→ TEXT PASSAGE:
C. TERM, TERMINATION AND FEES.
  1. Subscription Term; Renewal. This Agreement shall commence as of the Effective Date (as defined in the Subscription Form) and shall continue thereafter for the duration of the relevant period set forth in the relevant Subscription Form Initial Term(s), and Renewal Term(s) (as the case may be) (such period of time, collectively, the “Term”) unless terminated pursuant to this Agreement. For avoidance of doubt, other than the Subscription Fee, all other terms of this Agreement shall apply to any utilization of Services prior to the Subscription Fee Start Date.
  2. Termination. Either Party may terminate this Agreement upon written notice to the other Party in the event that: (a) the other Party commits a material breach of this Agreement and fails to cure such default to the non-defaulting Party’s reasonable satisfaction within fifteen (15) days after receipt of notice; or (b) the other Party becomes insolvent or bankrupt, assigns all or substantially all of its business or assets for the benefit of creditors, permits the appointment of a receiver for its business or assets, becomes subject to any legal proceeding relating to insolvency or the protection of creditors’ rights, or otherwise ceases to conduct business in the normal course.
  3. Effects of Termination. Upon termination of this Agreement for any reason, all rights granted and obligations of the Parties hereunder and under each of the foregoing shall (except as otherwise expressly provided herein or therein) immediately terminate. In the event of any termination of this Agreement: (i) Customer will pay Collection AI all Fees and expenses for Services performed up to the effective date of the termination; and (ii) Customer shall either (at Collection AI’s option) return or destroy all Collection AI IPR in its possession or under its control. The following sections shall survive termination of these Terms: A, B4, B5, B9, C3, C4, C6, D6, D7, E1, E4, and F.
  4. Fees. You will pay Us the then applicable fees and expenses described in the relevant Subscription Form in accordance with the terms therein (the “Fees”). Fees will be based upon the number of open invoices within each Subscription Account, as more particularly described in the Subscription Form. Collection AI may receive other fees from third-party vendors for future service updates. Payments shall be made as set forth in the Subscription Agreement. Please note that if Customer or Customer’s accounts payable vendor charges any per invoice fees to process Collection AI invoices and send payments to Collection AI, Collection AI reserves the right to charge Customer for these fees. We reserve the right to change the Fees or applicable charges and to institute new charges and Fees at the end of the Initial Term or any Renewal Term. We will provide You with notice of any such changes in Fees at least sixty (60) days prior to the then-scheduled renewal date.
  5. Taxes, Other Expenses. Unpaid amounts are subject to a finance charge of 3% per month on any outstanding balance, or the maximum permitted by law, whichever is lower, plus all expenses of collection. The Fees are exclusive of taxes, charges, and levies, and You will be solely responsible for all taxes, charges, and levies associated with the imposition of Fees (other than taxes based on Our net income). Any failure by You to timely remit any sales, use, or other tax including any interest, fees, and/or penalties shall be considered a debt from You to Us and collectible in the same manner as Your other obligations hereunder. If any such tax or duty has to be withheld or deducted from any payment under this Agreement, You shall gross-up the payment under this Agreement by such amount to ensure that after such withholding or deduction Collection AI shall receive an amount equal to the amounts payable to Collection AI without such deduction or withholding.

→ PROBLEM SET:
- 1) Could you reproduce the term, termination and fees section between "1. Subscription Term;" and "Fee Start Date.", inclusive?
- 2) Can you condense the paragraph of the term, termination and fees section that begins "2. Termination. Either Party may terminate" into a short list that keeps its main facts?
The listing that follows comes from a separate source.

→ Items listed in a dataset:
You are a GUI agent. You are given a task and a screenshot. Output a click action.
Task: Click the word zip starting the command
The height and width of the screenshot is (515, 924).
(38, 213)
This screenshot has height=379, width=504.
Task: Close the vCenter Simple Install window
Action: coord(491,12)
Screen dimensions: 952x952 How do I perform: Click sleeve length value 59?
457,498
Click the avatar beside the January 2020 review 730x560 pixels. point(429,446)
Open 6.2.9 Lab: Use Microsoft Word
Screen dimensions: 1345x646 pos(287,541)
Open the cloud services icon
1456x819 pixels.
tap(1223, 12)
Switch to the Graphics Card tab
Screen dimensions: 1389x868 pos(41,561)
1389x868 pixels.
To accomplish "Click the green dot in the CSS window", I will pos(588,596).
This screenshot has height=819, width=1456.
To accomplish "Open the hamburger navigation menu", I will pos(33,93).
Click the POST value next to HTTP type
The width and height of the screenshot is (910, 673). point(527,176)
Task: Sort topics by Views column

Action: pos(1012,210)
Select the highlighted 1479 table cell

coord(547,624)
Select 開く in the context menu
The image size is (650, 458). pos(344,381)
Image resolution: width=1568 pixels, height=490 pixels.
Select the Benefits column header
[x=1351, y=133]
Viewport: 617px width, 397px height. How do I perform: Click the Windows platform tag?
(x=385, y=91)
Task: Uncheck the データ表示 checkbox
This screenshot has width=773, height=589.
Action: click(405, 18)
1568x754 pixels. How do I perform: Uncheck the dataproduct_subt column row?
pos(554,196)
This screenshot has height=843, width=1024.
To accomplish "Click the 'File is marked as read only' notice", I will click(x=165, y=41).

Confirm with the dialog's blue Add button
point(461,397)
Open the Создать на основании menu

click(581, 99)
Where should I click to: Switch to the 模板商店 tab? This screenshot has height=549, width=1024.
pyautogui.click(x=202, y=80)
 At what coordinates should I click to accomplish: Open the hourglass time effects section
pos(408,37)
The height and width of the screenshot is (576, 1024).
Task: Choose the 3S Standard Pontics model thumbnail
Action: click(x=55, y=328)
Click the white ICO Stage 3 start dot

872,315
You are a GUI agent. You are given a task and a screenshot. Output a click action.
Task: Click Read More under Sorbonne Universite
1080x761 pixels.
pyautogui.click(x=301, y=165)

→ ANSWERS TO EACH TASK:
- 1)
1. Subscription Term; Renewal. This Agreement shall commence as of the Effective Date (as defined in the Subscription Form) and shall continue thereafter for the duration of the relevant period set forth in the relevant Subscription Form Initial Term(s), and Renewal Term(s) (as the case may be) (such period of time, collectively, the “Term”) unless terminated pursuant to this Agreement. For avoidance of doubt, other than the Subscription Fee, all other terms of this Agreement shall apply to any utilization of Services prior to the Subscription Fee Start Date.

- 2)
Either party may end the agreement with written notice if the other party:
- commits a material breach and fails to cure it to the non-defaulting party's reasonable satisfaction within 15 days after receiving notice, or
- becomes insolvent or bankrupt, or
- assigns all or substantially all of its business or assets for the benefit of creditors, or
- permits a receiver to be appointed for its business or assets, or
- becomes subject to legal proceedings relating to insolvency or the protection of creditors' rights, or
- otherwise stops conducting business in the normal course.